Pada awal yang sangat tiba-tiba itu aku sama sekali tak mempercayai apa yang telah aku lihat dan dengar. Segala pertanyaan yang tiba-tiba menyeruak masuk ke dalam otakku. Mungkin aku sudah gila karena menganggap Keita bisa berbicara, mungkin aku memang sudah tak waras, mungkin imajinasiku yang kian kuat sudah memanipulasi fikiranku yang realistis, atau mungkin aku sedang berada di dalam mimpi tidurku. Memang semua manusia akan merasa terheran-heran sehebat itu jika menyadari dirinya bisa berbicara dengan seekor binatang, apalagi seekor binatang yang amat kau cintai. Mau tak mau, aku harus mempercayakan Keita tanpa tahu asal muasal mengapa kejadian ini bisa terjadi. Keita yang ku cintai, Keita yang ku sayang bisa berbicara padaku! Oh tuhan aku ingin menangis. Aku harap ini memang nyata dan ia memang ditakdirkan untuk terus bersamaku. Aku tak peduli lagi segala macam hal yang menyebabkanku bisa berkomunikasi dengan Keita. Aku hanya-sangat-senang-sangat-sangat-tidak bisa dituliskan dengan kata-kata.

Aku membawa Keita pulang bersamaku, seperti tadi, Keita berada di dalam ranselku. Sekarang ia tidak menggumamkan apapun, kurasa ia terlelap.

Bibi Ruth bertanya mengapa aku terlihat sedemikian rupa, aku menjelaskan padanya semua kejadian yang terjadi diantara aku dan Keita.

"Omong kosong! Kau sudah gila, Amy." Bibi menghardikku dengan betapa tidak realistisnya aku, betapa imajinasi sudah menguasaiku terlalu jauh, betapa hidupku dipenuhi dengan khayalan.

"Bibi, awalnya aku fikir juga begitu sampai-sampai aku tersungkur saat mengayuh sepeda tadi." Aku mulai kehabisan akal menjelaskan kejadian yang sesungguhnya kepada Bibi Ruth, aku mulai menyerah dan membiarkannya.

"Sepertinya ia nggak akan mengerti, Amy. Biar kita berdua saja yang mampu berkomunikasi, biarlah ini menjadi dunia kita berdua." Keita terlihat lemas, aku bisa melihatnya walaupun bibi Ruth tidak –yang ia lihat hanyalah kucing kecil berwarna kelabu yang selalu mendengkur manja kepada Amy.

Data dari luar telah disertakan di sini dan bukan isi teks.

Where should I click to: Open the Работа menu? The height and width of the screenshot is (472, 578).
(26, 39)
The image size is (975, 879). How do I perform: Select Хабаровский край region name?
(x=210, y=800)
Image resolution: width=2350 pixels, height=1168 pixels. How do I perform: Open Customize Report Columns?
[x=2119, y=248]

"Sudahlah, mungkin kau hanya sedang sakit. Sekarang benahi dirimu, lihatlah... kotor sekali. Setelah itu ambil persediaan obat disebelah kamar kosong, lukamu harus diobati."

"Baiklah bibi."

Ia berjalan terkulai lemas menaiki anak tangga, ia tidak mengerti bagaimana harus menjelaskannya pada bibi, sekeras apapun ia berusaha bibi takkan pernah mempercayainya kecuali bibi Ruth melihat dan mendengarnya dengan mata kepalanya sendiri. Betapa keras kepalanya ia menjadi.

"Keita, kamu tahu nggak? Tadi aku mau ketawa waktu kamu ngomong. Kamu terdengar dewasa banget. Tapi, ya, aku tahan, kalau aku ketawa yang ada bibi malah makin menganggapku gila."

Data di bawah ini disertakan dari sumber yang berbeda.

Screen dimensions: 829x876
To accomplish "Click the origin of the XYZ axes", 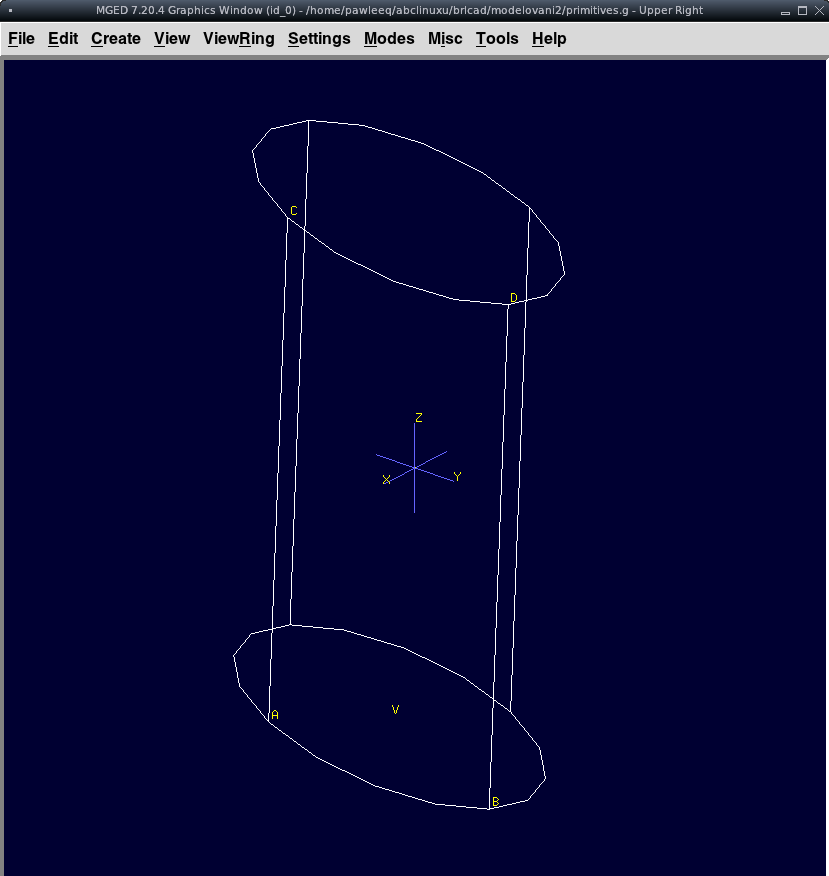I will pyautogui.click(x=415, y=467).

"Keita, kalau besok pagi aku berbangun, dan mendapati kamu nggak bisa berkomunikasi denganku aku akan berfikir bahwa aku memang gila, butuh penanganan khusus atau bahkan tinggal di rumah sakit jiwa. -Aku membuatnya cetak miring untuk memberi tahu hal-hal besar dalam hidupku, termasuk rumah sakit jiwa itu sendiri, adalah hal besar yang amat buruk- Aku sama sekali tidak gila tapi mungkin aku keliru dan bibi benar." "Aku akan membuktikan bahwa kamu nggak gila, semua ini nyata, hanya saja cuma kita berdua yang tahu."

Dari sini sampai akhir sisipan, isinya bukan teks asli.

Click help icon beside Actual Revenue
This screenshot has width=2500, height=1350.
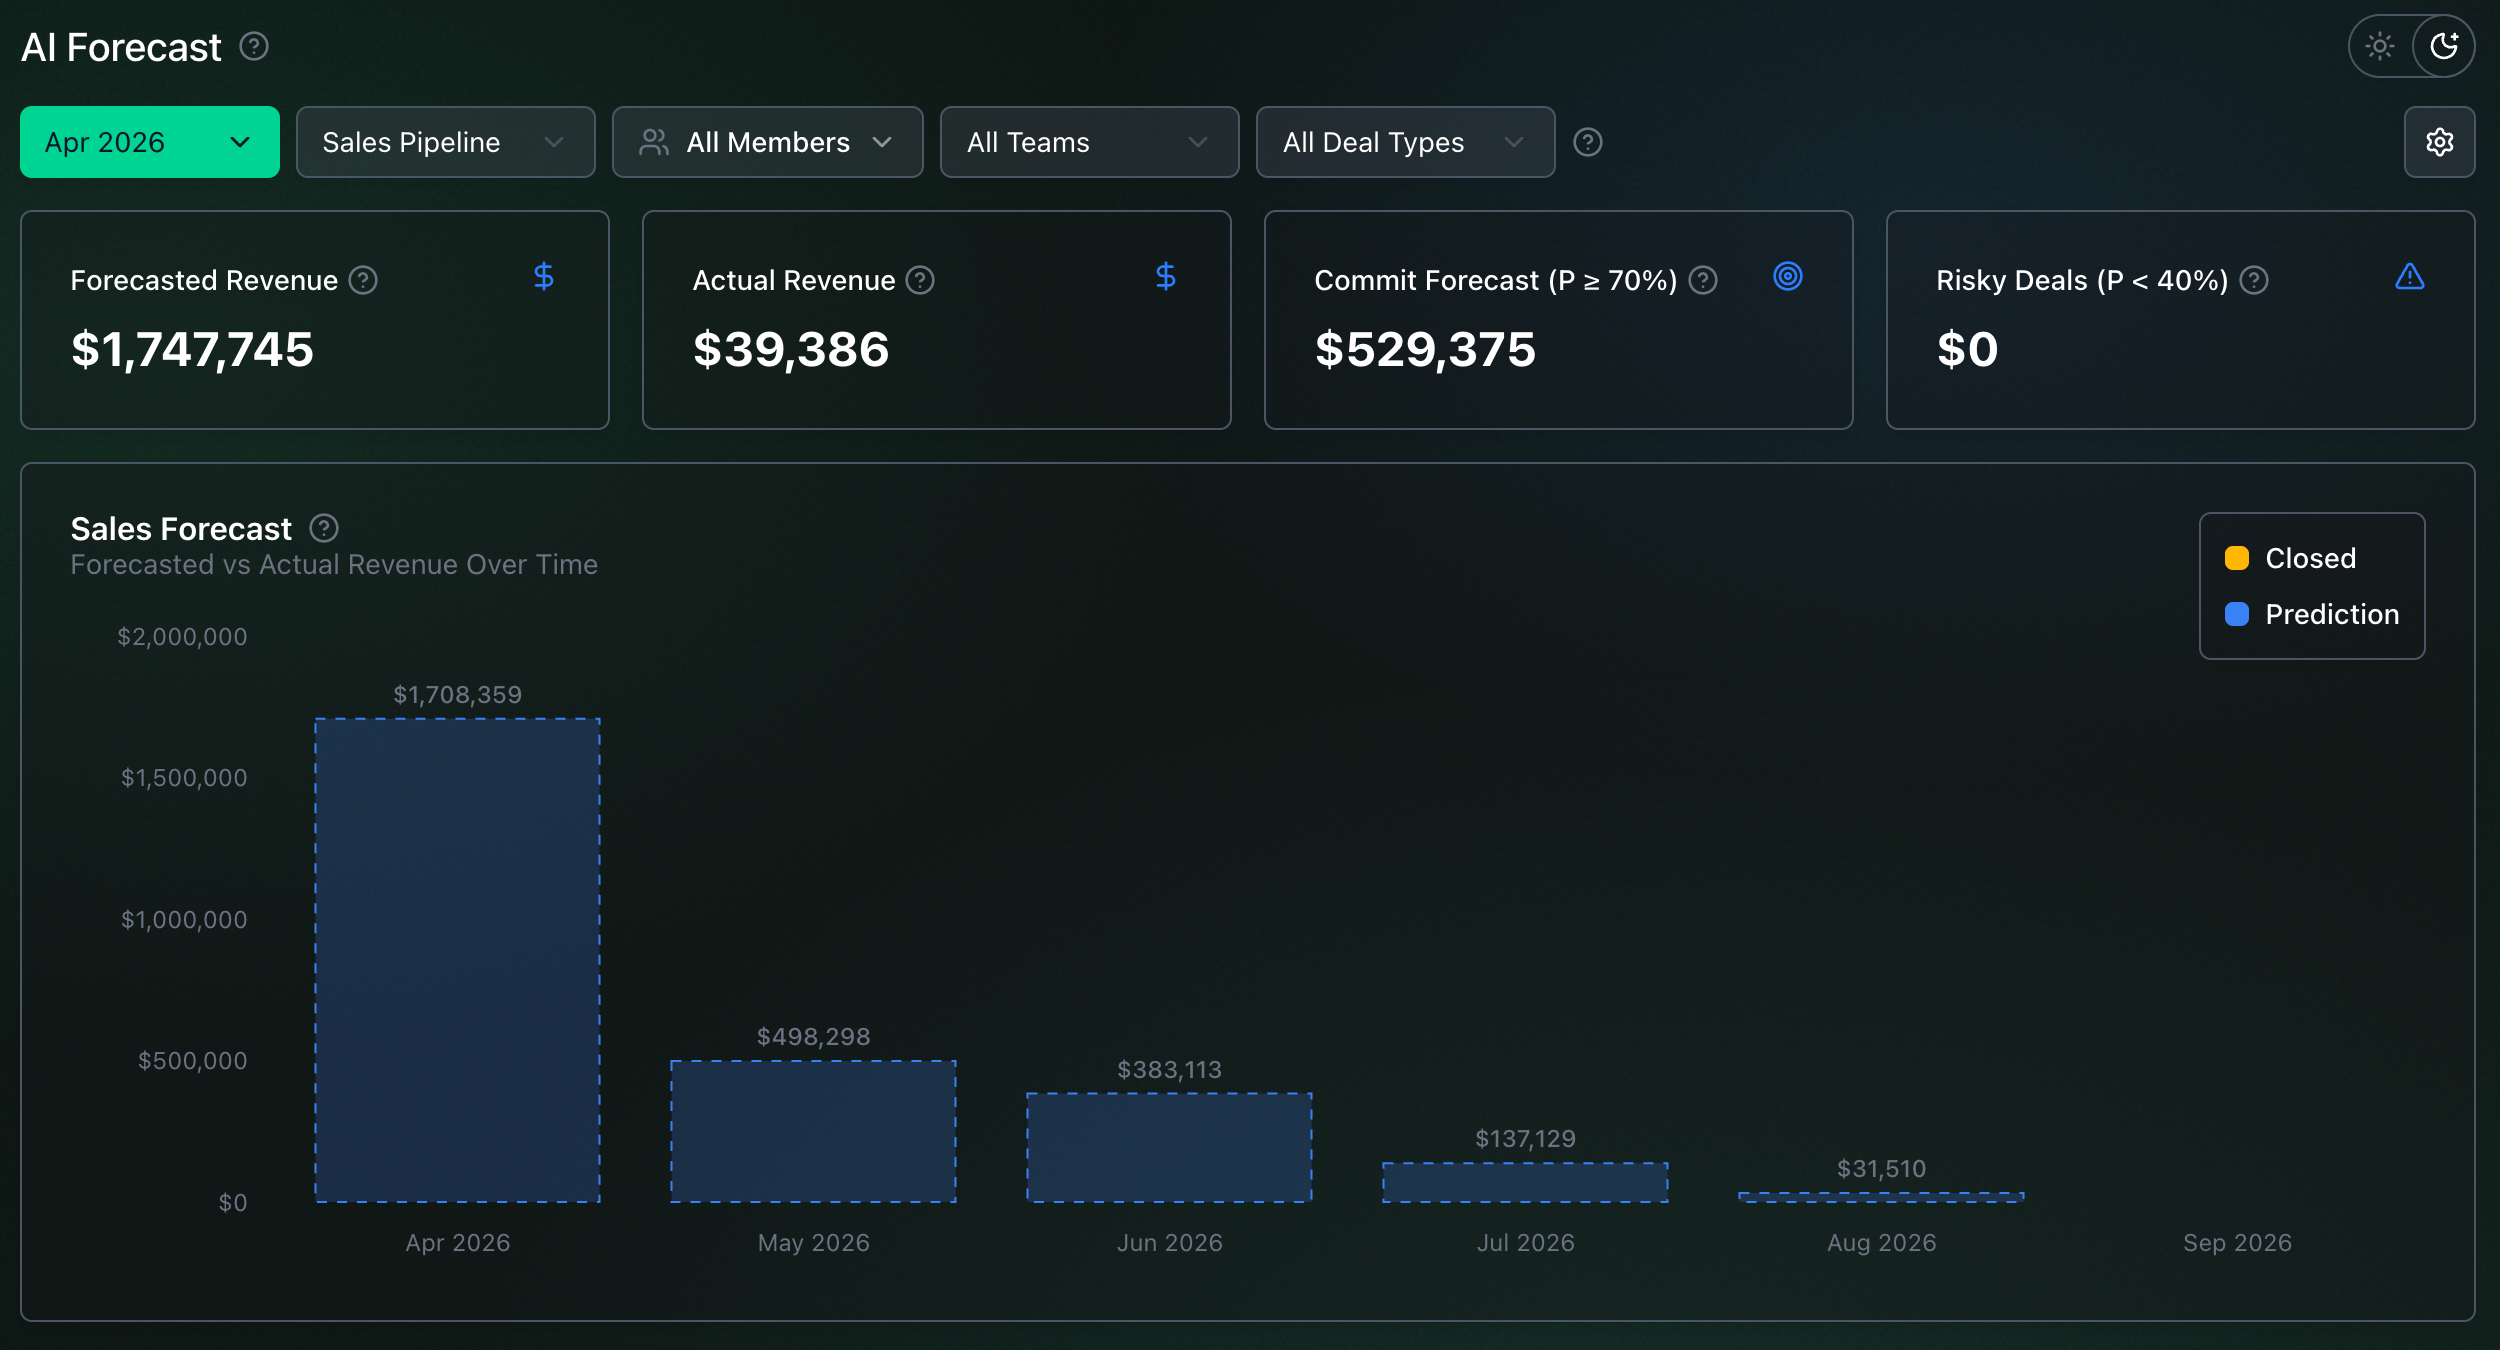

"Aku nggak peduli apapun yang orang lain katakan, aku mencintai Keita-ku. Dan selamat malam, Keita kekasihku." Aku terlelap karena kelelahan berfikir dengan amat kerasnya. Tak lama, Keita pun terlelap di karpet merah kamar Amy – bibi Ruth tidak melarang Keita berada atau tidur di kamar Amy. Ia tahu Keita akan menjadi sahabatnya, temannya berkeluh kesah.